• [Stored data]

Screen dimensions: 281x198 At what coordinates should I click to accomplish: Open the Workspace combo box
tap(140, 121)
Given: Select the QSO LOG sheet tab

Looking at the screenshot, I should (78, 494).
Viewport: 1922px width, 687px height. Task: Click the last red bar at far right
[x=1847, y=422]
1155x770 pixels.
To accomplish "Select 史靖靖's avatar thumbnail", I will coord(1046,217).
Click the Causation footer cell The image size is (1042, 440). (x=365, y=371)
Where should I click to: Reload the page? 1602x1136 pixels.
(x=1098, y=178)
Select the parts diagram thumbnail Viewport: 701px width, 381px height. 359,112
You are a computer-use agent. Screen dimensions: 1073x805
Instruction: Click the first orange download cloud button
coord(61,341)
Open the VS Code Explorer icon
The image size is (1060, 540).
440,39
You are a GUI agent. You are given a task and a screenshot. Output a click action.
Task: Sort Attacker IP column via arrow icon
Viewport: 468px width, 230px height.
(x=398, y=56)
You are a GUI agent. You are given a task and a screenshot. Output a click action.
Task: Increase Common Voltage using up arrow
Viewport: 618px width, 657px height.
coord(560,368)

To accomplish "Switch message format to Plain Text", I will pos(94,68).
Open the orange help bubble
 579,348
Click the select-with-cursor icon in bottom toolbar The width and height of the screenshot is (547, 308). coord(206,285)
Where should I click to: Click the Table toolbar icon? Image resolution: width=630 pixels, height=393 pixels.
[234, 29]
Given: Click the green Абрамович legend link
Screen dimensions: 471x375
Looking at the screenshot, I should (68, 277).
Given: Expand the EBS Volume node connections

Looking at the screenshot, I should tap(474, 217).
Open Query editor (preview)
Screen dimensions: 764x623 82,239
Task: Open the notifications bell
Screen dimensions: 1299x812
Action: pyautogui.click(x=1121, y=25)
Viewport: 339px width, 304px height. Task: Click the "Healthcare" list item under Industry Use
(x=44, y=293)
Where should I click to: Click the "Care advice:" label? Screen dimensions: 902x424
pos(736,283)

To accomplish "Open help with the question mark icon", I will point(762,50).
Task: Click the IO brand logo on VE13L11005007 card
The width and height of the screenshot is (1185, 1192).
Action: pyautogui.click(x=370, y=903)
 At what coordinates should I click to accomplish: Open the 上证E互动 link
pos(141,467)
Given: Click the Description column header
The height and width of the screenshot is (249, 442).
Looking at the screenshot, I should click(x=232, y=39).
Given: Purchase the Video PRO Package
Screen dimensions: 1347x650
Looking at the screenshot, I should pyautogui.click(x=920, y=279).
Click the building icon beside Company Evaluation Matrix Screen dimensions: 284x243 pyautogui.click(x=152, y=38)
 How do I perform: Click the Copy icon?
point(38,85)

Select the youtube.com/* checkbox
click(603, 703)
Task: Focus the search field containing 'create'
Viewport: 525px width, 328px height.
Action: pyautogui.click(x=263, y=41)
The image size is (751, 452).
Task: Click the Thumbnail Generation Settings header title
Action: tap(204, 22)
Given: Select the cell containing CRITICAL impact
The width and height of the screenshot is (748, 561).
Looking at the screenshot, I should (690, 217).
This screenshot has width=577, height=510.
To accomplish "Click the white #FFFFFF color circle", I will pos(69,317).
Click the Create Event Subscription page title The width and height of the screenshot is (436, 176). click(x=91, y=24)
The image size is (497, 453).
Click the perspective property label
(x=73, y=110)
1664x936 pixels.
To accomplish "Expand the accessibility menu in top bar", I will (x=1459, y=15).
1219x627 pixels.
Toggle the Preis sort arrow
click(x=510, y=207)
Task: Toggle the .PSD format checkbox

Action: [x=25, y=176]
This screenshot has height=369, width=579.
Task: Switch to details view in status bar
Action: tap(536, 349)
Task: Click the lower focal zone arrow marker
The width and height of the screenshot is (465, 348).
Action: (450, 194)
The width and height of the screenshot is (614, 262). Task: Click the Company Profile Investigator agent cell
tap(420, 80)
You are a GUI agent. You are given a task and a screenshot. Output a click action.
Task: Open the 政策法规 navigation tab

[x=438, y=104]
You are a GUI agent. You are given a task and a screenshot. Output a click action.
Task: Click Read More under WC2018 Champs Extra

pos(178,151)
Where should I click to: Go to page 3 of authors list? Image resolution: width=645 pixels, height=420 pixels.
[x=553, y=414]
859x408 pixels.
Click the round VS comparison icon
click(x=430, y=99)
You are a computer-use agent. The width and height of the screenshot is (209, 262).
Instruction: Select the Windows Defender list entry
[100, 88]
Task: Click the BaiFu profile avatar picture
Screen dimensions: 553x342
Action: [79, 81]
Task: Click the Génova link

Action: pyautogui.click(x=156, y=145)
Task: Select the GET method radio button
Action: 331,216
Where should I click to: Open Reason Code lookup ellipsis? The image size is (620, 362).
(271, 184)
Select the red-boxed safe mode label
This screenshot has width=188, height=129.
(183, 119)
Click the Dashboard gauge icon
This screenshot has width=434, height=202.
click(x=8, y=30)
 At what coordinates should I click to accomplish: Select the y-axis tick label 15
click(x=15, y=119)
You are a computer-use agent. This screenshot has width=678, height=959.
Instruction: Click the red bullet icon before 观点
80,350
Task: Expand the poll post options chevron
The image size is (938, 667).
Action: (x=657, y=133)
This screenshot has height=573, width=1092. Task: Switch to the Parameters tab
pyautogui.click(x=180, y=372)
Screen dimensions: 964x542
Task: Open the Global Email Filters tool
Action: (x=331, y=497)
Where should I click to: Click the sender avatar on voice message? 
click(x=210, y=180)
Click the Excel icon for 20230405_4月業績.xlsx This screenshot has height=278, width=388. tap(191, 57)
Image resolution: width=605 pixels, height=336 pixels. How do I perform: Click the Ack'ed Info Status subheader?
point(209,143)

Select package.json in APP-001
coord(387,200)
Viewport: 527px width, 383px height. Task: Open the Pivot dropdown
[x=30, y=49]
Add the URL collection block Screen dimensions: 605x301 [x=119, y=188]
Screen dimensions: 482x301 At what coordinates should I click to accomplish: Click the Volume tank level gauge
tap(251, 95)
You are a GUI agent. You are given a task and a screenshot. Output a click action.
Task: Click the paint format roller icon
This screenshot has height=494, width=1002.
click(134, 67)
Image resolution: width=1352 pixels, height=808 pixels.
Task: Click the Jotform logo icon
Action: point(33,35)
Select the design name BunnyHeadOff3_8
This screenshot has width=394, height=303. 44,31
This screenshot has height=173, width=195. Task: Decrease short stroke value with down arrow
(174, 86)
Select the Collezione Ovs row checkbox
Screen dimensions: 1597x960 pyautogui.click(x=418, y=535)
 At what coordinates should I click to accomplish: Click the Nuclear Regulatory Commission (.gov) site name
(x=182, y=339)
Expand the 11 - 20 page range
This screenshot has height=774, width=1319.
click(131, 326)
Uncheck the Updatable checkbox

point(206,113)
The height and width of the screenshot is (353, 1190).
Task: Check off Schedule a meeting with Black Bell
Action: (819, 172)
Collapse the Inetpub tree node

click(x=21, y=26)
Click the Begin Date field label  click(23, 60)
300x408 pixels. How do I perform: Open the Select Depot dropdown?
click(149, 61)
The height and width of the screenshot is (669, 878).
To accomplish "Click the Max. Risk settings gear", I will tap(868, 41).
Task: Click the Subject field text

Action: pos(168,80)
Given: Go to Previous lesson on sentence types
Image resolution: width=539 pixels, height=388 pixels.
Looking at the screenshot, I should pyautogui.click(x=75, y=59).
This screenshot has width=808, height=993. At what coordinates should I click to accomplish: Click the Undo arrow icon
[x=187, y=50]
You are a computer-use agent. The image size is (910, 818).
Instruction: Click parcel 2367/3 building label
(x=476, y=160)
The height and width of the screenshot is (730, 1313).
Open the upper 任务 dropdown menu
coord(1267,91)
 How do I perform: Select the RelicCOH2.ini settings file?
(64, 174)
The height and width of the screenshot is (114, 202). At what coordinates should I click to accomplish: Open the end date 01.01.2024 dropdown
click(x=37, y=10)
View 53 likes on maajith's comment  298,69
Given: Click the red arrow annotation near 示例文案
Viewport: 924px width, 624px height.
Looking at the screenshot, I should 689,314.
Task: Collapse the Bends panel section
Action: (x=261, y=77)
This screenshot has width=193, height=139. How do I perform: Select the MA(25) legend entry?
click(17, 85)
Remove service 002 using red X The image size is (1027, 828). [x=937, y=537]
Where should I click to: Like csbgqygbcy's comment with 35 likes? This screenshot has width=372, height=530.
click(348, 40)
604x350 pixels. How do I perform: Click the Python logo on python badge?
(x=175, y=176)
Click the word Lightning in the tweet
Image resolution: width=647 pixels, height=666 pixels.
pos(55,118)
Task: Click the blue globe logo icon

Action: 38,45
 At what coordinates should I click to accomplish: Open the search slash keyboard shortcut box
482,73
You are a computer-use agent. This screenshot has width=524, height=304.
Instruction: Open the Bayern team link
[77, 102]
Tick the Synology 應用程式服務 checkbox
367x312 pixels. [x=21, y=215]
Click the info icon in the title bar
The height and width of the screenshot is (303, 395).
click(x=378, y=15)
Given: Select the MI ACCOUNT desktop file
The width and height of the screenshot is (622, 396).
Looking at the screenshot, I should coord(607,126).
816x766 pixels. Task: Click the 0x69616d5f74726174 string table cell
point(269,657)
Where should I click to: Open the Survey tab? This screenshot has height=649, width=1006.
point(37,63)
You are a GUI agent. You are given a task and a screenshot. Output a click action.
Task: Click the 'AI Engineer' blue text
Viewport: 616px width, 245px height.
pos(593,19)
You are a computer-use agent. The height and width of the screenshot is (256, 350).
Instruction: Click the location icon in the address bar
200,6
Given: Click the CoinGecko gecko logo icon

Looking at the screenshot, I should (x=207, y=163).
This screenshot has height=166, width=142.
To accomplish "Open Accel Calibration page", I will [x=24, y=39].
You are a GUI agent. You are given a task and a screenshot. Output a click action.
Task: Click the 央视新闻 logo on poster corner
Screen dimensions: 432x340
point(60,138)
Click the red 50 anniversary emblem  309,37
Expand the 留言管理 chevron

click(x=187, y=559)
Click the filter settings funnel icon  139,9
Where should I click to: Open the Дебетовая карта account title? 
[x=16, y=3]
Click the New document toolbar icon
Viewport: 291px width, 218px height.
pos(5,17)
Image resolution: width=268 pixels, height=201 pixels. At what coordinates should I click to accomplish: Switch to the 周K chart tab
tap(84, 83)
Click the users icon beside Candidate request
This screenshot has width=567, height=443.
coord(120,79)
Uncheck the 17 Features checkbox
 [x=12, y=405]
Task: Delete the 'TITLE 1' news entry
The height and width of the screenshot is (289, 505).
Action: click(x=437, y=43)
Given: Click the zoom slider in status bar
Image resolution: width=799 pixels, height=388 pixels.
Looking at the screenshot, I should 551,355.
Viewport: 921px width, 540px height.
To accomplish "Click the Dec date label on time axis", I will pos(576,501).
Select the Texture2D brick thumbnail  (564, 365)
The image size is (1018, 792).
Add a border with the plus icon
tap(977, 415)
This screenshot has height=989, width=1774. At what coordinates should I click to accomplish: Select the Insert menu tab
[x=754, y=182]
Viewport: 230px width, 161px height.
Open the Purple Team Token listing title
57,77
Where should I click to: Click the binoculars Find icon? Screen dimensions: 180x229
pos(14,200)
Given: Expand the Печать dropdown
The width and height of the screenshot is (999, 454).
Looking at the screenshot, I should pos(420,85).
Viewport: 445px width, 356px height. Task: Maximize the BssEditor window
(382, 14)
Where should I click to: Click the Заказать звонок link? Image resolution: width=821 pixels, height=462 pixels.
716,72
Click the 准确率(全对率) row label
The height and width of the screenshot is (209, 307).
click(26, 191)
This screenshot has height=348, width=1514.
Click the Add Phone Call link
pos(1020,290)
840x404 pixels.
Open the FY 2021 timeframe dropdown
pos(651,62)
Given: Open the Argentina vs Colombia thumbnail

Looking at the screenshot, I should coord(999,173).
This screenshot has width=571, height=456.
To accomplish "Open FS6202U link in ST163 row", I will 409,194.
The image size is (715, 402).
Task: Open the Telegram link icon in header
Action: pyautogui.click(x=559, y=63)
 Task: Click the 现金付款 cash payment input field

• [Task details]
The required answer is the exact run of lines above starting at the line with "1155x770 pixels." and ending at the line with "Task: Open the notifications bell", with both ends present.

• [Written answer]
1155x770 pixels.
To accomplish "Select 史靖靖's avatar thumbnail", I will coord(1046,217).
Click the Causation footer cell The image size is (1042, 440). (x=365, y=371)
Where should I click to: Reload the page? 1602x1136 pixels.
(x=1098, y=178)
Select the parts diagram thumbnail Viewport: 701px width, 381px height. 359,112
You are a computer-use agent. Screen dimensions: 1073x805
Instruction: Click the first orange download cloud button
coord(61,341)
Open the VS Code Explorer icon
The image size is (1060, 540).
440,39
You are a GUI agent. You are given a task and a screenshot. Output a click action.
Task: Sort Attacker IP column via arrow icon
Viewport: 468px width, 230px height.
(x=398, y=56)
You are a GUI agent. You are given a task and a screenshot. Output a click action.
Task: Increase Common Voltage using up arrow
Viewport: 618px width, 657px height.
coord(560,368)

To accomplish "Switch message format to Plain Text", I will pos(94,68).
Open the orange help bubble
 579,348
Click the select-with-cursor icon in bottom toolbar The width and height of the screenshot is (547, 308). coord(206,285)
Where should I click to: Click the Table toolbar icon? Image resolution: width=630 pixels, height=393 pixels.
[234, 29]
Given: Click the green Абрамович legend link
Screen dimensions: 471x375
Looking at the screenshot, I should (68, 277).
Given: Expand the EBS Volume node connections

Looking at the screenshot, I should tap(474, 217).
Open Query editor (preview)
Screen dimensions: 764x623 82,239
Task: Open the notifications bell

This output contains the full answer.